▸ ASSIGNMENT:
Output what the records say, word for word, with no images.

─── INPUT FOR THIS TASK ───

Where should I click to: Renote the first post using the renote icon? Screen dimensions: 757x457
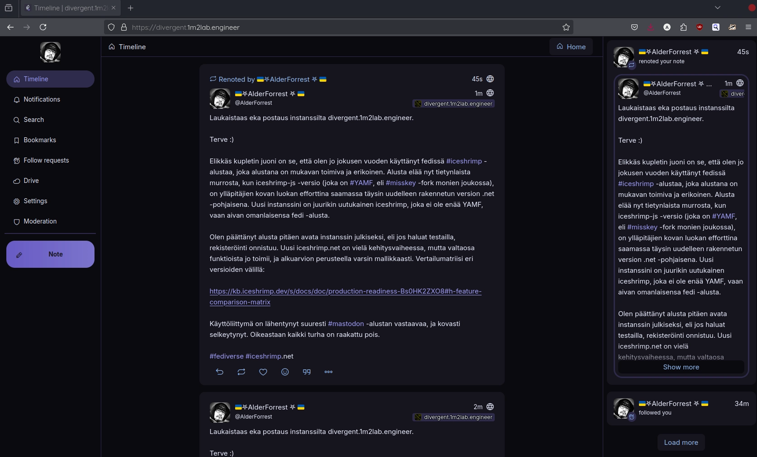point(241,372)
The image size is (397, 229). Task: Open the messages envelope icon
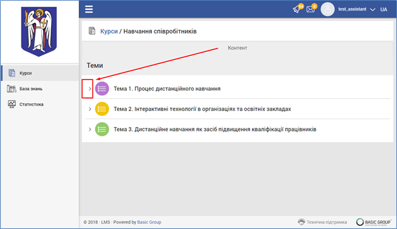(x=311, y=9)
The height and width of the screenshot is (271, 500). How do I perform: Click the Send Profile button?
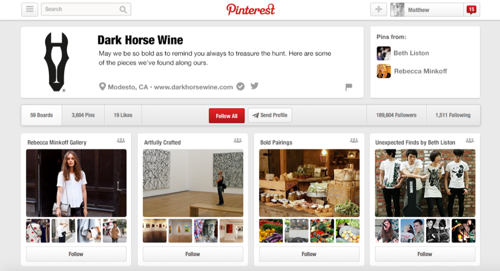coord(270,115)
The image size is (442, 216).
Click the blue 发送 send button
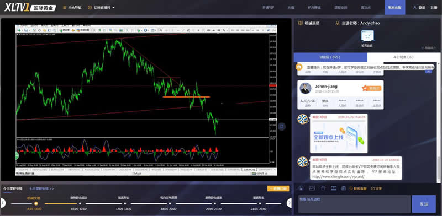coord(424,204)
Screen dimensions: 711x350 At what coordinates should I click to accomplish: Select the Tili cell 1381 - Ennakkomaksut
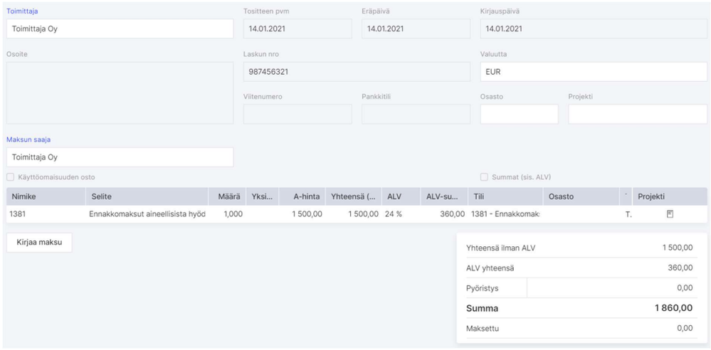505,213
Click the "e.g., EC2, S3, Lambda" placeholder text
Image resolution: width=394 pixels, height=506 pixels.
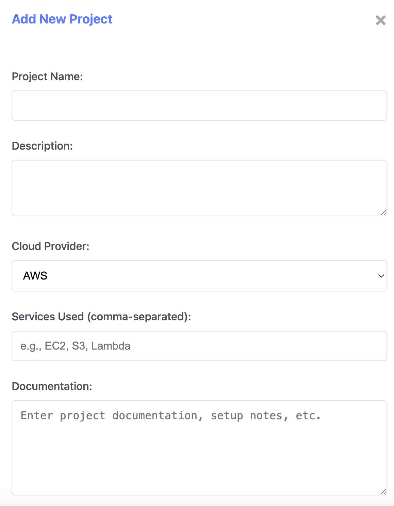pyautogui.click(x=75, y=346)
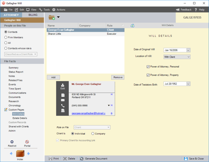Switch to the BILLING tab
This screenshot has height=162, width=209.
[33, 15]
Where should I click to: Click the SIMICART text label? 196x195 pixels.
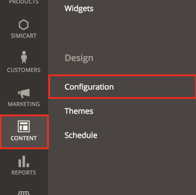[x=24, y=36]
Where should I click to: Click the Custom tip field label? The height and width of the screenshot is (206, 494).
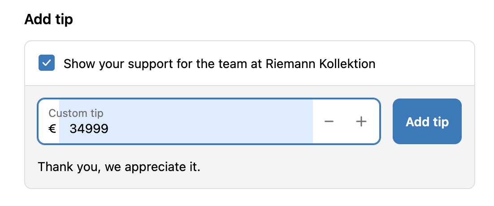pos(76,113)
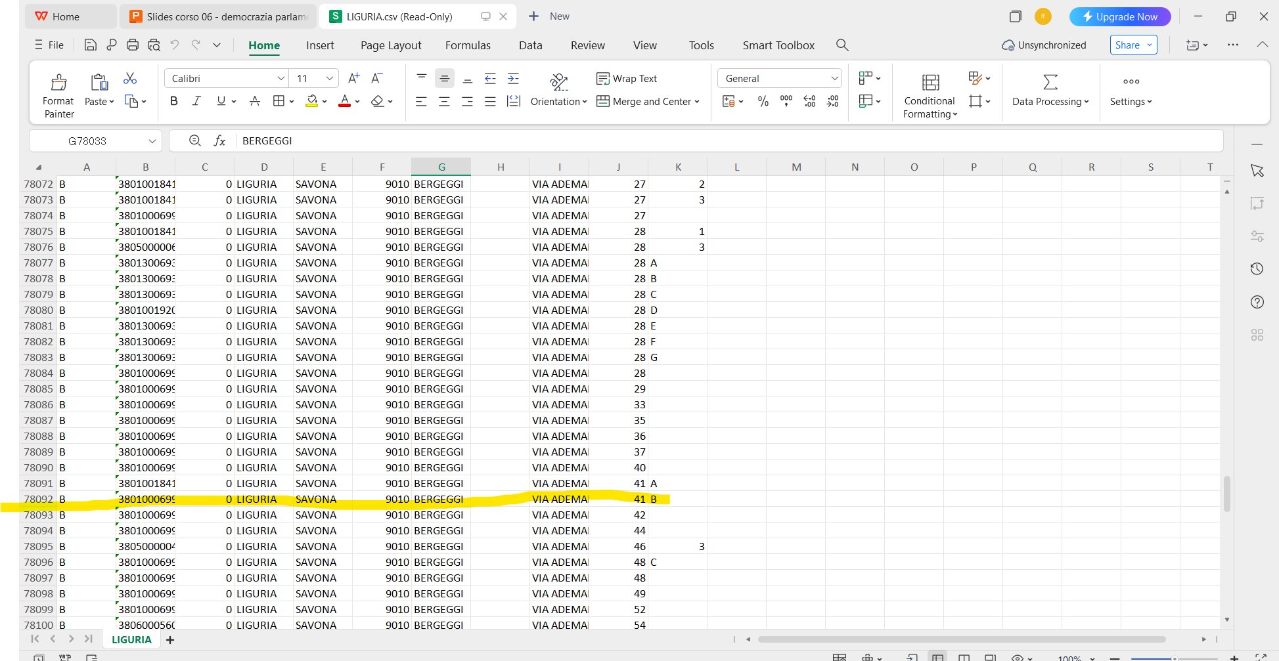Toggle Italic formatting
The height and width of the screenshot is (661, 1279).
click(x=196, y=101)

───

▸ REPLY TO THE TASK:
Where should I click to: Renote the first post using the renote icon? Screen dimensions: 757x457
point(241,372)
The image size is (397, 229). Task: Open the messages envelope icon
(x=311, y=9)
The height and width of the screenshot is (271, 500). How do I perform: Click the Send Profile button?
coord(270,115)
The image size is (442, 216).
Click the blue 发送 send button
coord(424,204)
Screen dimensions: 711x350 At what coordinates should I click to accomplish: Select the Tili cell 1381 - Ennakkomaksut
505,213
Click the "e.g., EC2, S3, Lambda" placeholder text
Image resolution: width=394 pixels, height=506 pixels.
pyautogui.click(x=75, y=346)
Switch to the BILLING tab
This screenshot has height=162, width=209.
[33, 15]
Where should I click to: Click the SIMICART text label? 196x195 pixels.
[x=24, y=36]
Where should I click to: Click the Custom tip field label? The height and width of the screenshot is (206, 494).
pos(76,113)
Toggle Italic formatting
The height and width of the screenshot is (661, 1279).
click(x=196, y=101)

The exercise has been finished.